But in their rejection of Keynesian economics at a time when it needed
to be rejected, conservatives threw the baby out with the bathwater
and are now preventing its adoption when it is badly needed.

The criticism that Professor Ferguson implicitly leveled at Keynes of
being excessively short-term oriented, therefore, has a grain of truth
in it. But the much greater truth is that we are now holding the
economy hostage to policies that are proper for the long-term – like
stabilizing the debt-to-gross-domestic-product ratio – at a time when
we face special circumstances that make such policies perverse.

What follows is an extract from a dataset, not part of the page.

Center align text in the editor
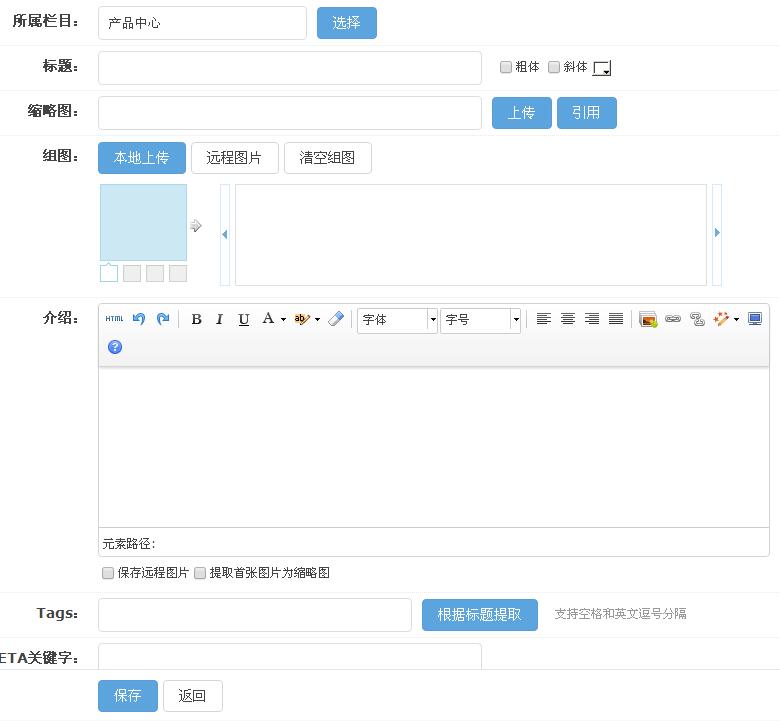Image resolution: width=780 pixels, height=721 pixels. [568, 319]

In short, we are suffering from an excessive long-term focus that is
crippling the economy in the short run, and the short run threatens
never to end.
A friendly 1984 biography of Keynes by the economist Charles H.
Hession acknowledged that his sexual orientation shaped his political
philosophy. His homosexuality was “an independent element in his
reformist tendency; as such, he was an outsider in a heterosexual
world,” Professor Hession wrote.

I think this made Keynes more willing to think “outside the box,” as
we say today, and consider ideas that ran counter to the conventional
wisdom. But there is no reason to think he had any less concern for
the long-run health of the economy or society than heterosexuals.
Keynes understood that the long run is simply an infinite parade of
short runs.

But Keynes erred in implying a more general applicability of his
theories than he should have. We suffered for this in the past when
they were misapplied in inappropriate circumstances, unfortunately
discrediting them and preventing their adoption now, in highly
appropriate circumstances.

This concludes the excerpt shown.